Amongst the meetings/conferences and such like that I take part in (note I didn’t say attend), IWMW goes the furthest to being a ‘Conference 2.0′ event, with a serious attempt to move away from a speaker>audience model, that is why I like it.  Brian, Marieke and everyone else are to be congratulated on how far they have moved it over the years.  I contributed techie stuff for the first few years (possibly the first talk that indicated practical things that could be done (and I was doing) with XML/XSLT.  I then wandered off in management wildernesses for a few years and didn’t keep up with IWMW, but when I got on board again last year in Aberdeen I was really heartened with how things had moved on.  Its not about what technologies you chuck at it (although Brian has tried just about everything over the years and many such have proved to add little), its about allowing everyone to be a contributor, because between us we know a heck of a lot more about stuff that any of us do individually.

At Essex, I will probably disagree with Derek Law who likely wants more control, agree with Mike Ellis whose line on setting content free of the technology used to deliver it is a marvellous breath of fresh air.

You might like to ponder how you get the meat out of the Times Good University Guide so that you can do serious analysis on it – suggestions welcome:-) I am also looking forward to Andy Powell’s workshop.  The eagle-eyed will have figured that this is all about content, with technology playing second fiddle – this post as a whole might give you a clue as to what WE are going to be concentrating on in my session.

See some of you at Essex and those of you that will not be there live, but will be joining us over the wires.  I, meantime, will have to be very careful not to upset sponsors with rude remarks about CMS systems;-)


James Currall is a statistician who has always worked in multi-disciplinary environments.
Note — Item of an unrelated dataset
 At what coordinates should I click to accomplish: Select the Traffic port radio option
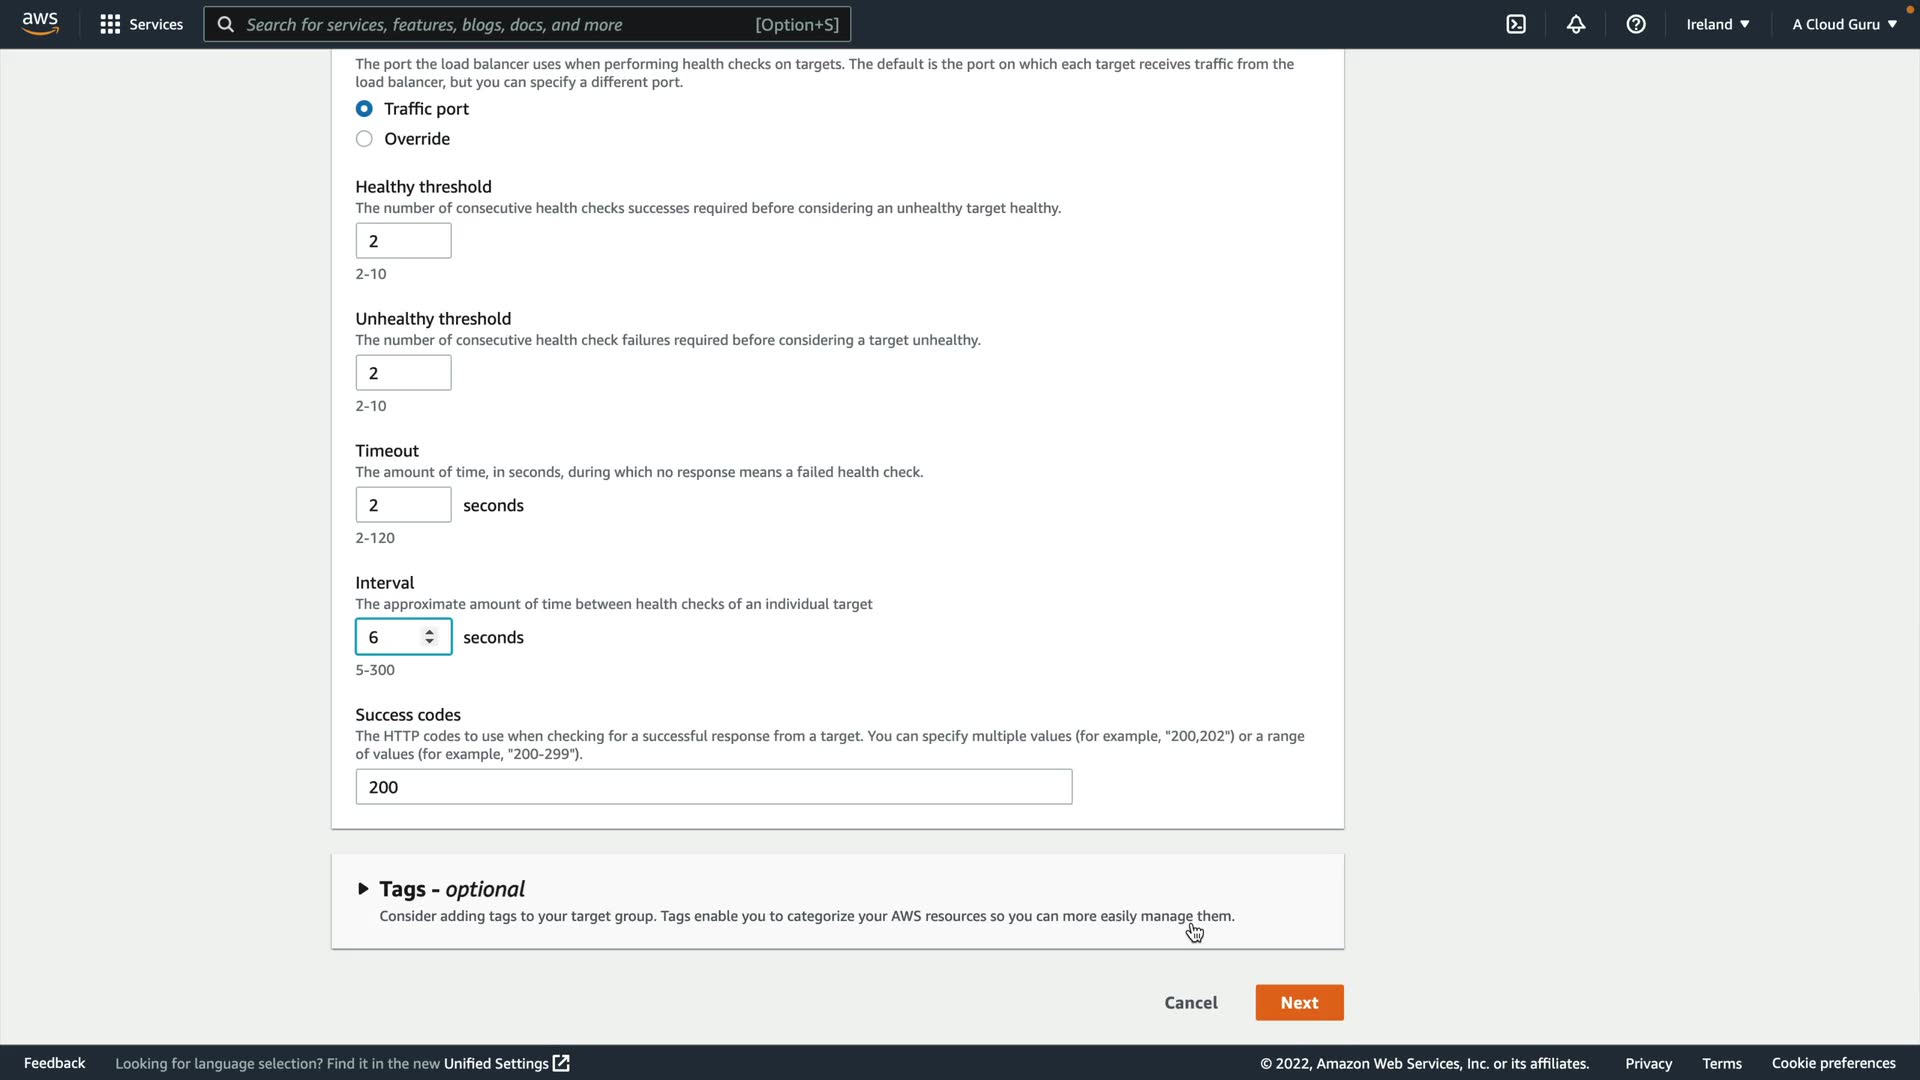click(x=364, y=109)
He has been involved in the support of software, ICT planning and user support and training at the University of Glasgow for nearly 20 years. His main job currently is as Director of Information Strategy where he interacts with records managers, archivists, librarians, information technologists, academics and university managers. From a position of being none of the above, James has on a number of occasions been described as an iconoclast as he does not hold dear much of the ‘baggage’ that these professions have accumulated through time. For two years he was on secondment to the University Learning and Teaching Centre, transforming the support of the University Virtual Learning Environment (Moodle) from a tool for enthusiasts into a well supported and managed service, during which time he was very much involved in the management and strategic planning of ICT in Learning and Teaching.
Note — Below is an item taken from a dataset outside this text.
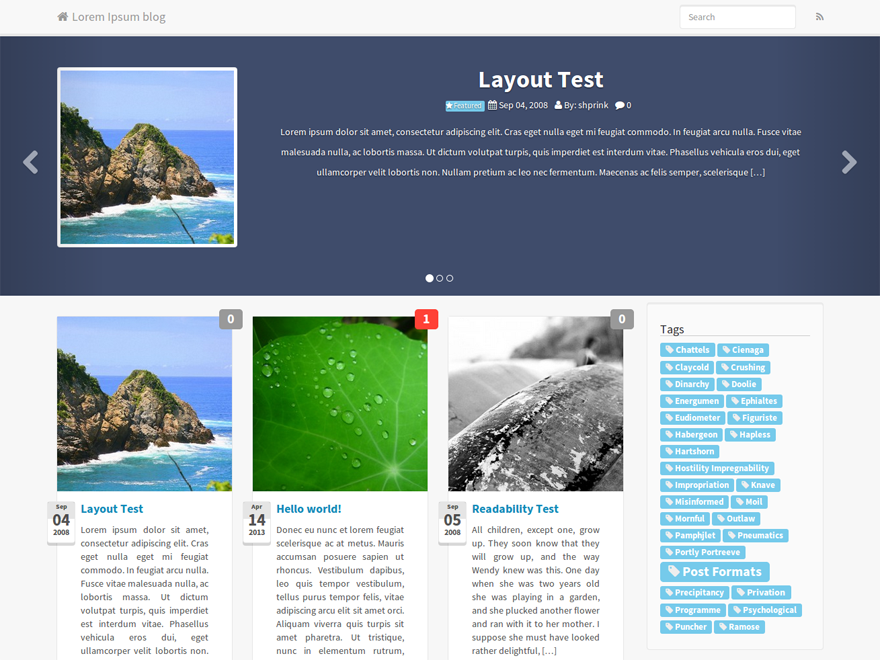Open red comment count badge on Hello world
Viewport: 880px width, 660px height.
point(426,319)
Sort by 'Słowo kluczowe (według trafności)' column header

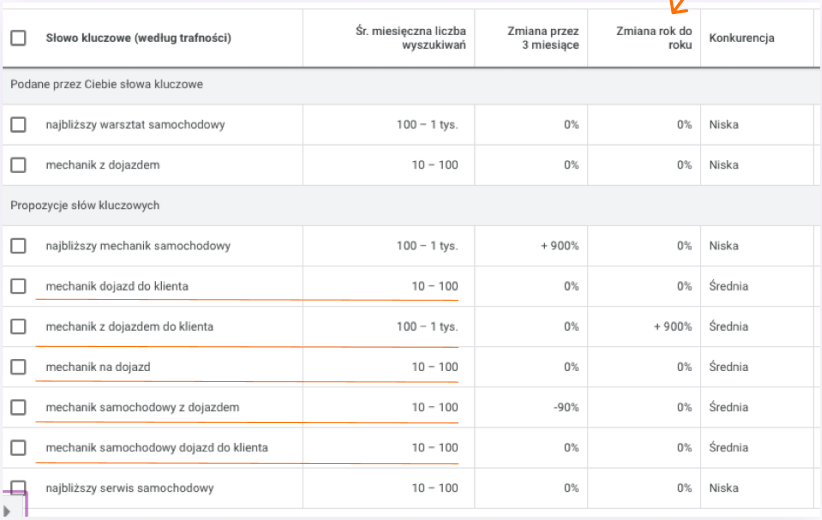[138, 38]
James is also a Senior Research Fellow in the Humanities Advanced Technology and Information Institute (HATII), where he has, for the last ten years, been developing applied research into information issues drawing on his service and strategic experience and also more theoretical work on the nature of digital objects and the problems associated with their management, security and retention. James has been involved with the highly successful Glasgow MSc course in Information Management and Preservation since its inception, in which he teaches about the transition from storage of information on physical to digital media, the management and preservation of digital materials, information security, the role of numbers as information and a variety of other topics including risk and information management as an investment. In this latter context he was the Project Director of the espida project which developed a sustainable business-focussed model for digital preservation.

James will be giving a plenary talk entitled “ What is the Web?“.